The global variable _res is particularly troublesome.  Any executables
which were compiled with -lresolv before the shared library was installed
has in it _res staticly compiled in as a global data structure.
Unfortunately, the resolv library in BIND 4.9.x has a global variable
_res, and it is defined slightly differently.  At run time, when the
shared libraries are loaded up, some linking is done by ld.so.  The
runtime linker notices that _res is statically defined and does not link
in the dynamic version.  This means that if the shared libc resolver code
ever gets called from this executable, the _res defined there would
overwrite the static version.  Since the static version is a smaller data
structure, this could overwrite bits of memory.  Not good.  It turns out
the worst case is not a likely scenario, but I'd rather be safe then
sorry.

This is why shres/sunos/Makefile does -D_res=_res_shlib.  The collision is
removed.  This means that _res is not accessible as a global variable in
the shared libc library.  To compile a program which accesses _res
directly, libresolv must linked in statically.

This would not be a problem if you could recompile any code which used
_res.  This would mean recompiling some of SunOS and perhaps other vendor
code if you've obtained additional software.  Since people don't generally
have the source to everything on the machine, this isn't a viable option
except for Sun and miscellaneous wizards.

Note that because of this workaround, you cannot use libresolv_pic.a as
/usr/lib/libresolv.a, which would make things much simpler.  (If you try,
programs linked with -lresolv won't find _res, as it will be named
_res_shlib.)

* Having named and tools linked with a shared libc.

It is very tempting (and almost doable) to compile the entire BIND
distribution with a resolv in a shared libc.  There are dangers associated
with doing this.  First, there's the global variable collision problem
mentioned above.  Second, there's a problem of maintaining the the shared
library version control.

People have a tendency to copy tools like dig or the named server from
machine to machine.  If the new shared library (the one with *this*
distributions resolv) is not present on the machines to which these
goodies are copied TO, the user will be getting SUN'S copy of resolv.
This could cause you to lose most heinously, and you will spend DAYS if
not WEEKS trying to figure out what the problem is.  It's debatable if
there's even a performance improvement by doing the sharing.  Compare that
to the debugging and frustration time you are going to spend.

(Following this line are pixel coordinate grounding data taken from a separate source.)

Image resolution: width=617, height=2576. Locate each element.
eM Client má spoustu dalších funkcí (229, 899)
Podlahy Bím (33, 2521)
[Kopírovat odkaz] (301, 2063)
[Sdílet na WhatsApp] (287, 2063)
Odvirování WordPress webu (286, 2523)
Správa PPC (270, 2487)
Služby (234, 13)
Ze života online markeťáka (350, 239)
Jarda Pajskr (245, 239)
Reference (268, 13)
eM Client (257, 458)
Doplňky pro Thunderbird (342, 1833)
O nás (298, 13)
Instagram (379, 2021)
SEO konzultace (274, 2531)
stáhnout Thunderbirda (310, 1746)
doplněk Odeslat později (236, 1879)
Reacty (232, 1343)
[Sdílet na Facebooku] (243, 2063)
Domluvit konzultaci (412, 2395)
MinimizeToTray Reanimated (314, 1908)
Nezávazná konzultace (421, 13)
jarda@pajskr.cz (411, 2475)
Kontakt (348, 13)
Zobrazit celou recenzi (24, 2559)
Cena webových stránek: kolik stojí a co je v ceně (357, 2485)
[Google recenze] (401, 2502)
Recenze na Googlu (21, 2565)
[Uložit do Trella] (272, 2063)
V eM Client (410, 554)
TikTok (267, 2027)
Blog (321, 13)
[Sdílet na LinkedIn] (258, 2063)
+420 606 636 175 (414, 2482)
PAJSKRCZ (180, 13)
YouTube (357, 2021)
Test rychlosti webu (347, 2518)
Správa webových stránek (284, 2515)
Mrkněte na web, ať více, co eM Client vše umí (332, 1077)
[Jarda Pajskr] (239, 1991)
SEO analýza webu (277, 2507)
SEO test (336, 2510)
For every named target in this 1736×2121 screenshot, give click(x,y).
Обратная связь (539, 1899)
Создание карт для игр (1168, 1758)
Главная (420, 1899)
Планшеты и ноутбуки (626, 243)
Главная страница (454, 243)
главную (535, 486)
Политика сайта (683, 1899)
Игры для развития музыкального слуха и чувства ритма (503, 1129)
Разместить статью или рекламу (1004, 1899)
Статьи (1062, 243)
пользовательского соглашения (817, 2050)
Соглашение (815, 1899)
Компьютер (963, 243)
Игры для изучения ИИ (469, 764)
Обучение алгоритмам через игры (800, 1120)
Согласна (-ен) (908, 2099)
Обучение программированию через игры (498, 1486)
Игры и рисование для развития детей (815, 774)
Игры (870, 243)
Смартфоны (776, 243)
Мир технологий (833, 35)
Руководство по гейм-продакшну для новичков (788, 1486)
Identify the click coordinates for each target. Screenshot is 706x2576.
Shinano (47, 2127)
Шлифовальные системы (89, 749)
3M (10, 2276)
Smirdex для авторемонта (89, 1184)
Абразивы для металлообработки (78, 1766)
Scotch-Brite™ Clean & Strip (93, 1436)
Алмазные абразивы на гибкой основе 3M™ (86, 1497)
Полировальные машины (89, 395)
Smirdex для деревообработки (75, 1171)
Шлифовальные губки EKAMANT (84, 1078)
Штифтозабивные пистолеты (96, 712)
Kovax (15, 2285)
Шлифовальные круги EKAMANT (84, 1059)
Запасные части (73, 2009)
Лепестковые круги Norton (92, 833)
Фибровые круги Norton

You also will need to replace libc everywhere when a new release when new
releases come out.  This isn't as big an issue for a production release of
bind, but for the alpha test team, it means a few less things to worry
about, when there is already plenty to worry about.

Again, if you could recompile everything, there wouldn't be a problem.
Vendors should release the tools and server shared, as they already have
the assurance that there is a standard libc, and users may want to handle
some problem routines by relinking the shared library.

* shared archives

In addition to a shared object (the libc.so files) which contain the
executable libc code, there is also a shared archive (the libc.sa files).
The shared archive contains global initialized data.  When a program is
linked, if it accesses any of this global initialized data, that data is
included from the shared archive in the final executable.  Some examples
include errno (intialzed to zero), the ctype.h tables, sys_errlist, and
_iob for stdio.

If this data is not accessible from a shared archive, but is accessible
from the shared object (e.g. no libc.sa.x.y.z exists for libc.so.x.y.z),
the shared object copy will be used, but not linked into the executable.
This results in a performance hit for executables which use that data.
Sun's documentation claims this to be possibly degrading to the system as
a whole on a heavily used library.  I have yet to observe anything besides
a slight (max 10%) performance hit.

This is why it is important to copy+ranlib the old libc.sa.a.b.c, when
creating a new libc.so.x.y.z.  Sun's instructions in building a new shared
libc (shlib.etc package or patch) neglect to mention this.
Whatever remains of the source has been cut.